Day 69 · Tuesday, March 10

Before Sundown

"Be angry and do not sin; do not let the sun go down on your anger, and give no opportunity to the devil."EPHESIANS 4:26-27

Audio Archive Coming Soon

The official voice messages are being prepared. Test recordings have been removed so only approved Scripture audio will be published.

PortuguêsEnglishEspañol

Transcript

Hello, my friend… so glad you're with me today. This is By God's Call — day 69, Before Sundown.

"Be angry and do not sin; do not let the sun go down on your anger, and give no opportunity to the devil." Ephesians 4, verses 26 and 27.

Sit with what Paul just said — and what he did not say. He did not say, "Never be angry." He said, "Be angry." He assumed it.

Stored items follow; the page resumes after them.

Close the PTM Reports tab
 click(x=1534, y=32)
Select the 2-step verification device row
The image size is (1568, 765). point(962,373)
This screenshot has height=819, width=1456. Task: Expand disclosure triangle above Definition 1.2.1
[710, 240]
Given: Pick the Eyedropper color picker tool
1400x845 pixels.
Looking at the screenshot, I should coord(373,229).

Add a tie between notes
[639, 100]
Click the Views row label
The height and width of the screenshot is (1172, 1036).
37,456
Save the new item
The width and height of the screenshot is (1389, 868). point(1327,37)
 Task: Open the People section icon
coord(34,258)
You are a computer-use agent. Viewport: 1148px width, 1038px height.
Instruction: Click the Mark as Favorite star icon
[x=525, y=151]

He knew it was coming — the word spoken in the wrong tone, the silence that felt like rejection, the moment someone we love acted like they didn't. Anger happens. That is not the sin. The sin begins the moment we invite it to stay.

And God, in his wisdom, gave anger a curfew: the sun. Do not let the sun go down on your anger. That sounds like a simple household rule, but it is a deep and serious mercy. Because a grudge that sleeps over wakes up holding a lease. What was only frustration last night — after a few hours of silence, of replaying the conversation, of letting the quiet feed it — that becomes something harder. Something colder. Something far more difficult to release.

Paul names it plainly: give no opportunity to the devil. And that word — opportunity, a foothold, a crack — is exact. The enemy does not need a wide-open gate. He doesn't need you to explode or say the unforgivable thing. A crack is enough. A closed heart that whispers "I'll deal with this tomorrow" is all he needs. Because tomorrow arrives with more distance, more silence, more reasons why you were right and they were wrong. Marriages rarely die of one great blowup. Friendships don't end in a single terrible day. They fade out slowly — small wounds left for tomorrow, night after night, until two people who loved each other can no longer find their way back.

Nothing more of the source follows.